=== ТЕКСТОВЫЙ ОТРЫВОК ===
----

Неистово рвущийся к власти самозванец, автор и дирижер смуты, маньяк и одержимый, манипулятор и мистификатор Петр Верховенский вполне точно обозначил пунктиры будущего строительства. Под маской революционера, социалиста и демократа, прикрываясь для официального политического ханжества фразеологией "ярко-красного либерализма", он намеревается устроить "равенство в муравейнике", при условии его полного подчинения деспотической диктатуре и идолократии. Страна, которую он избрал опытным полем для эксперимента, обрекается им на диктаторский режим, где народ, объединяя его вокруг ложной идеологии, превращают в толпу, где, насаждая идолопоклонство и культ человекобога, правители манипулируют сознанием миллионов, где все и вся подчиняется "одной великолепной, кумирной, деспотической воле". Логика смуты вела к диктатуре диктатора, к власти идеологического бреда, к кошмару Привычного насилия.
Бесовская одержимость силами зла и разрушения, гордыня идеологического своеволия, самозваные претензии на владение миром, сверхчеловеческое, "самобожеское" ("сам бог вместо Христа") мирочувствование — эти глубинные, неискоренимые духовные пороки политического честолюбца и руководителя смуты на языке исторических былей обретали апокалипсическое значение, обнажая некие сущностные, неотменимые законы противостояния добра и зла. Россия, раздираемая бесами, стояла перед выбором своей судьбы; угроза ее духовному существованию, опасность превращения страны в арену для "дьяволова водевиля", а народа — в человеческое стадо, ведомое и понуждаемое к "земному раю" с "земными богами", были явственно различимы в демоническом хоре персонажей смуты. Нравственный и политический диагноз болезни, коренившейся в русской революции, художественный анализ симптомов и неизбежных осложнений равнялись ясновидению и пророчеству.
В 1914 году в статье "Русская трагедия" С.Н. Булгаков писал: "Если Достоевский, действительно, прозирал в жизни ее трагическую закономерность, тогда уж наверное можно сказать, что не политика, как таковая, существенна для этой трагедии, есть для нее самое важное… Не в политической инстанции обсуждается здесь дело революции и произносится над ней приговор. Здесь иное, высшее судьбище, здесь состязаются не большевики и меньшевики, не эсдеки и эсэры, не черносотенцы и кадеты. Нет, здесь "Бог с дьяволом борется, а поле битвы — сердца людей", и потому-то трагедия "Бесы" имеет не только политическое, временное, преходящее значение, но содержит в себе такое зерно бессмертной жизни, луч немеркнущей истины, какие имеют все великие и подлинные трагедии…"[5]
Вряд ли можно что-либо возразить автору. И все-таки действительность давала пищу для размышлений, окрашенных именно политическими реалиями. "Все сбылось по Достоевскому, — утверждал в 1921 году В. Переверзев. — …В революции есть что-то дьявольски хитрое, бесовски лукавое. Ужас революции не в том, что она имморальна, обрызгана кровью, напоена жестокостью, а в том, что она дает золото дьявольских кладов, которое обращается в битые черепки, после совершения ради этого золота всех жестокостей. Революция соблазнительна, и понятно вполне почти маниакальное увлечение ею. Достоевский и его герои прекрасно знают этот революционный соблазн… Но вот из бездны поднимается навстречу, рассеивая обаятельные призраки, ничем не ограниченная тирания, — и соблазн уступает место отвращению"[6].

----

=== СОХРАНЕННЫЕ ДАННЫЕ ===

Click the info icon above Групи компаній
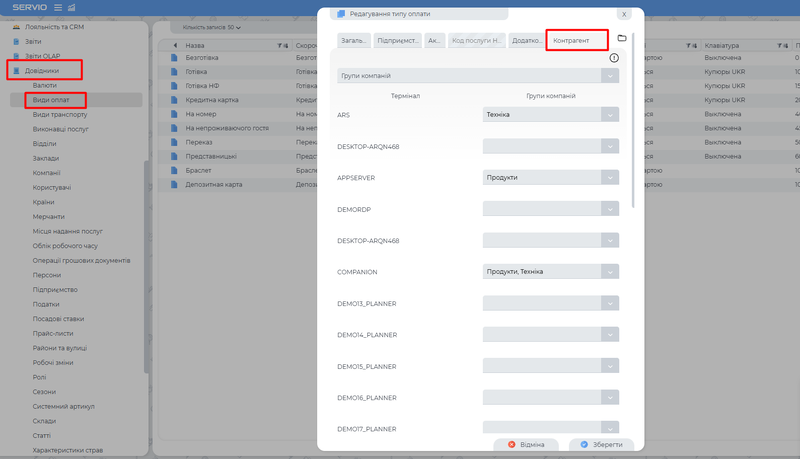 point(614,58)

----

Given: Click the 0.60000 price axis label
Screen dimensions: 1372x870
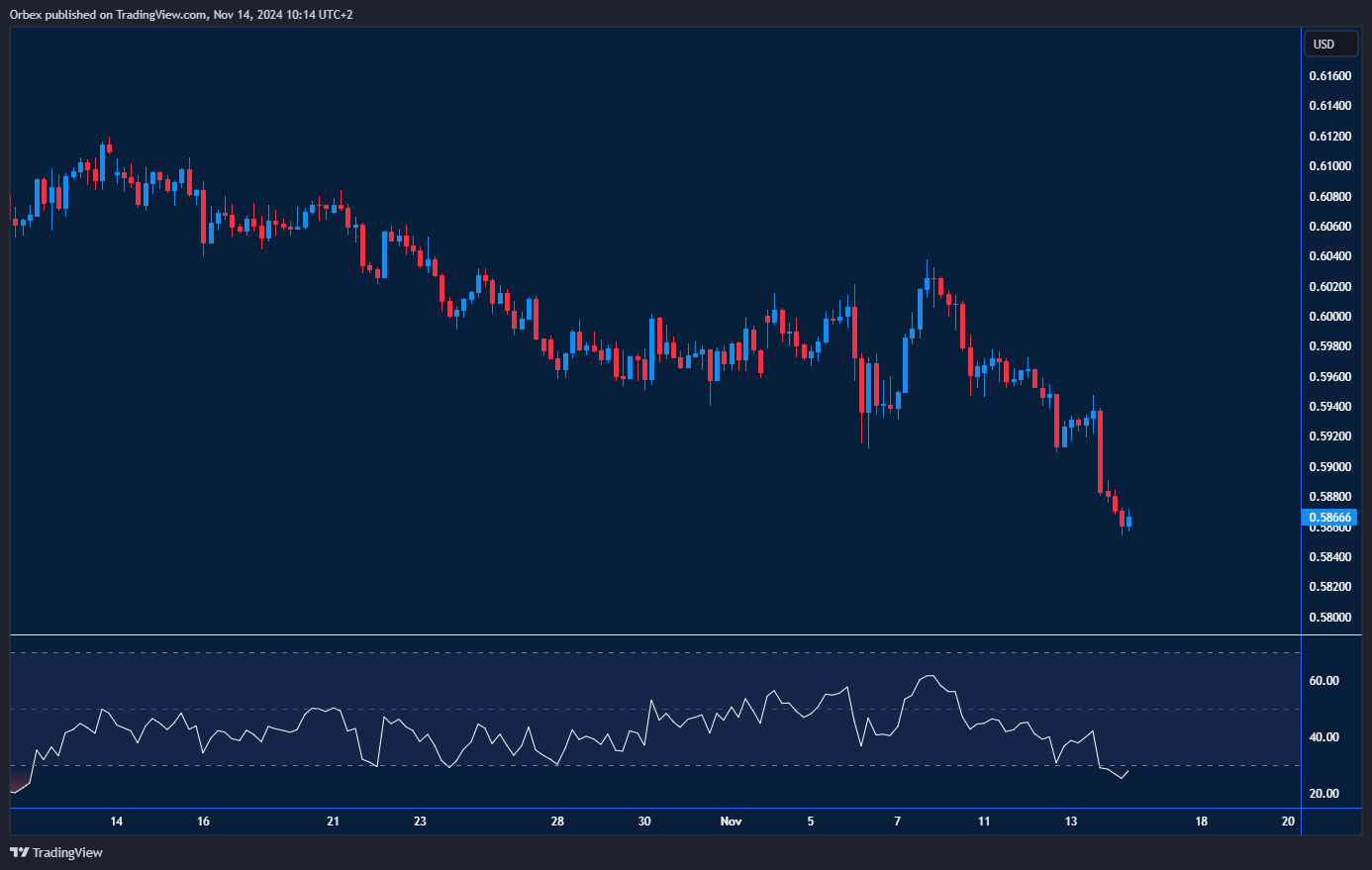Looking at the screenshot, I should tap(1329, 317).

----

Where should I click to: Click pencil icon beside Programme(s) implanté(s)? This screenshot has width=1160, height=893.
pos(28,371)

----

=== ВЫПОЛНИТЕ ЗАДАНИЯ ===
**a.** Перечислите все политические группы, названные в отрывке о романе «Бесы».
**b.** Изложите короче абзац отрывка о романе «Бесы», начинающийся словами «Вряд ли можно что-либо возразить автору», сохранив его основные сведения.
**c.** Напечатайте часть отрывка о романе «Бесы», начиная со слов «Неистово рвущийся к» и далее вплоть до слов «кошмару Привычного насилия.».
Строки не имеют никакого отношения к отрывку.

=== ПИСЬМЕННЫЕ ОТВЕТЫ ===
**a.** Большевики, меньшевики, эсдеки, эсэры, черносотенцы, кадеты.

**b.** Автору трудно возразить, однако действительность давала повод для размышлений именно политического характера. В 1921 году В. Переверзев утверждал, что все сбылось по Достоевскому: в революции есть что-то дьявольски хитрое. Ее ужас не в имморальности, крови и жестокости, а в том, что золото дьявольских кладов после всех совершенных ради него жестокостей обращается в битые черепки. Революция соблазнительна, и увлечение ею понятно; Достоевский и его герои хорошо знают этот соблазн. Но когда из бездны поднимается ничем не ограниченная тирания, соблазн уступает место отвращению.

**c.**
Неистово рвущийся к власти самозванец, автор и дирижер смуты, маньяк и одержимый, манипулятор и мистификатор Петр Верховенский вполне точно обозначил пунктиры будущего строительства. Под маской революционера, социалиста и демократа, прикрываясь для официального политического ханжества фразеологией "ярко-красного либерализма", он намеревается устроить "равенство в муравейнике", при условии его полного подчинения деспотической диктатуре и идолократии. Страна, которую он избрал опытным полем для эксперимента, обрекается им на диктаторский режим, где народ, объединяя его вокруг ложной идеологии, превращают в толпу, где, насаждая идолопоклонство и культ человекобога, правители манипулируют сознанием миллионов, где все и вся подчиняется "одной великолепной, кумирной, деспотической воле". Логика смуты вела к диктатуре диктатора, к власти идеологического бреда, к кошмару Привычного насилия.